Questa iniziativa mira a identificare e organizzare gli appezzamenti rurali o a uso misto che compaiono nei registri fiscali ma non hanno un proprietario identificabile o ufficialmente registrato.
Secondo il nuovo quadro normativo, le autorità inizieranno con un controllo incrociato delle informazioni in possesso dell'Agenzia delle Entrate e del catasto. Nel caso in cui non sia possibile stabilire la proprietà, il terreno sarà pubblicizzato per 180 giorni, dando ai potenziali proprietari la possibilità di presentare reclami.

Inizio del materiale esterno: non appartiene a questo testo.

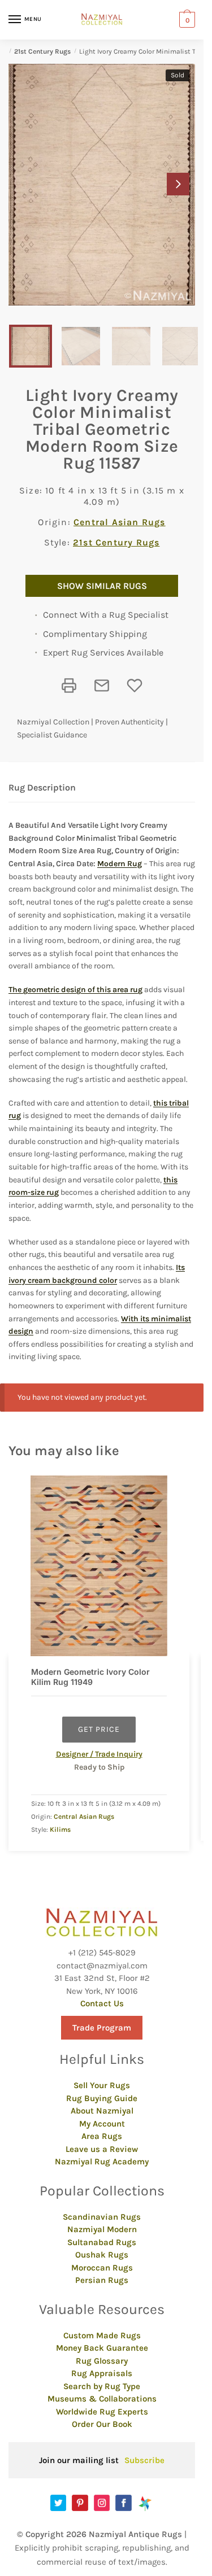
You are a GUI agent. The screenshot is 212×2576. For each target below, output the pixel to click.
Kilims (60, 1829)
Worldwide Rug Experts (102, 2412)
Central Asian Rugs (119, 522)
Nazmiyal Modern (102, 2229)
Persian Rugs (101, 2280)
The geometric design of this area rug (75, 989)
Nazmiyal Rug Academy (102, 2161)
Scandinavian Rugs (102, 2217)
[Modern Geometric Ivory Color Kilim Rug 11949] (98, 1565)
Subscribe (144, 2460)
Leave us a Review (102, 2149)
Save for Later (134, 685)
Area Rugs (101, 2136)
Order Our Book (102, 2424)
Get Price (99, 1729)
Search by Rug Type (101, 2386)
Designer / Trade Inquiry (99, 1754)
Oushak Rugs (101, 2255)
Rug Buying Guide (101, 2098)
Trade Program (101, 2028)
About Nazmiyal (102, 2111)
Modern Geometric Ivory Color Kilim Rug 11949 (90, 1677)
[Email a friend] (102, 685)
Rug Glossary (102, 2361)
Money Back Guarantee (102, 2348)
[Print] (69, 685)
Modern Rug (119, 863)
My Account (102, 2124)
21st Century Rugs (42, 51)
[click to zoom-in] (101, 184)
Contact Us (102, 2003)
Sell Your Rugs (101, 2085)
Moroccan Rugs (102, 2268)
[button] (178, 184)
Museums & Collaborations (102, 2399)
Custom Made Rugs (102, 2335)
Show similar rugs (102, 585)
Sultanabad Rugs (101, 2242)
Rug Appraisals (101, 2373)
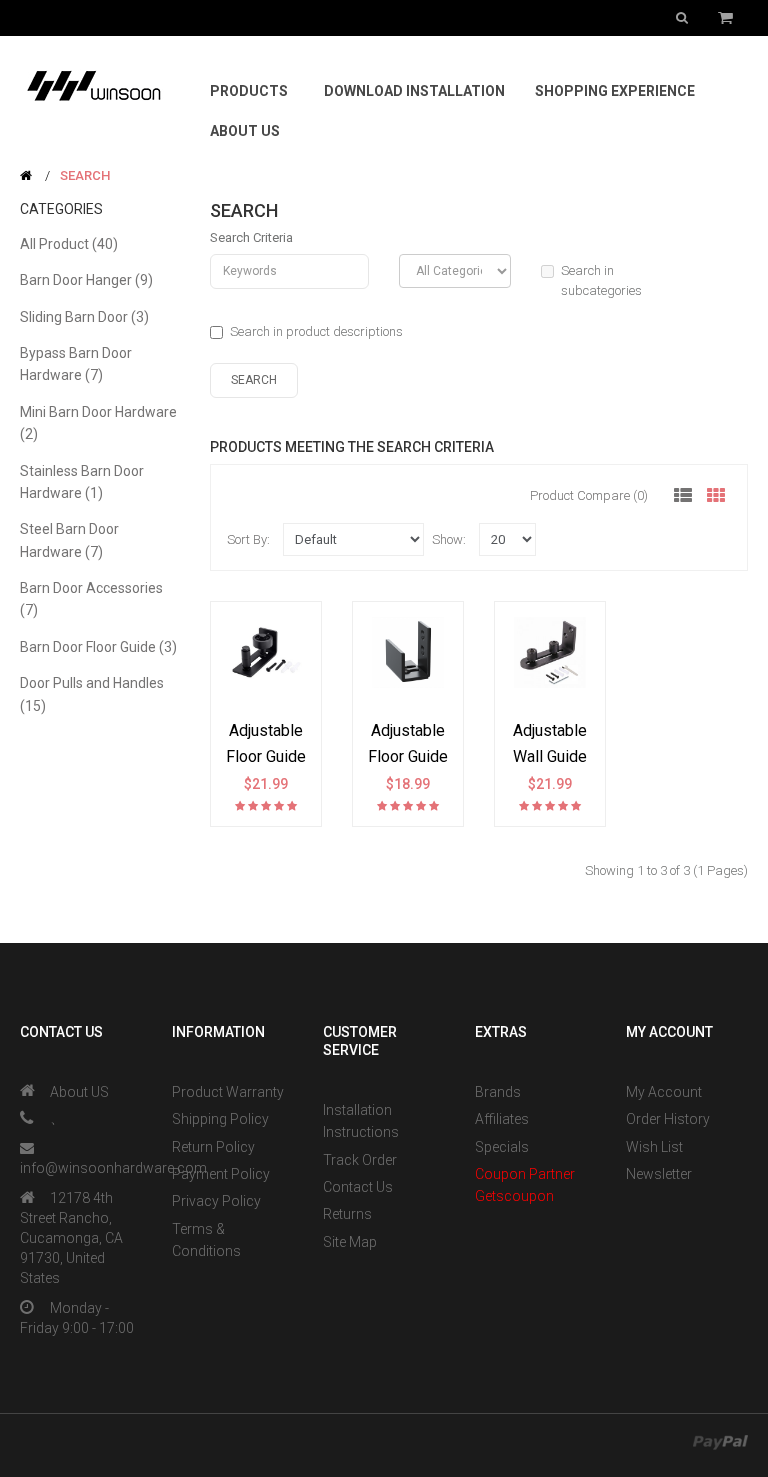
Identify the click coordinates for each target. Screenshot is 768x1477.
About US (79, 1092)
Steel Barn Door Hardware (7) (69, 540)
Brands (498, 1092)
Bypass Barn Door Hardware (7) (76, 364)
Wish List (654, 1147)
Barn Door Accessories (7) (91, 599)
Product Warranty (228, 1092)
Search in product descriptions (316, 331)
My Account (664, 1092)
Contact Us (358, 1187)
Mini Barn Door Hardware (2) (98, 423)
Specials (502, 1147)
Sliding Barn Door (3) (84, 317)
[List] (683, 496)
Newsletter (659, 1174)
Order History (668, 1119)
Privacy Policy (216, 1201)
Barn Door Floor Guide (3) (98, 647)
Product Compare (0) (589, 495)
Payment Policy (221, 1174)
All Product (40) (69, 244)
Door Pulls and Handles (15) (92, 694)
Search (85, 175)
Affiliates (502, 1119)
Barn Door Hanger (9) (86, 280)
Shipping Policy (220, 1119)
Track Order (360, 1160)
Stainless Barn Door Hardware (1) (82, 482)
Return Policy (213, 1147)
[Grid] (716, 496)
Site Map (350, 1242)
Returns (347, 1214)
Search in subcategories (601, 281)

Se non vengono sollevate obiezioni, la proprietà verrà registrata provvisoriamente a nome dello Stato, con uno status che rimarrà in vigore per un massimo di 15 anni, al termine dei quali il terreno potrà entrare a far parte del patrimonio permanente dello Stato se non viene avanzata alcuna rivendicazione di proprietà valida.
Durante il periodo di registrazione provvisoria, la gestione dei terreni può essere assegnata a enti pubblici come Florestgal, che potranno affittare o gestire commercialmente le proprietà con contratti a tempo determinato.
Tuttavia, i legittimi proprietari manterranno il diritto di reclamare i loro terreni in qualsiasi momento durante il periodo di 15 anni, a condizione che possano dimostrarne la proprietà, e avranno anche il diritto di recuperare qualsiasi reddito generato dai terreni, meno i costi di gestione o di investimento sostenuti.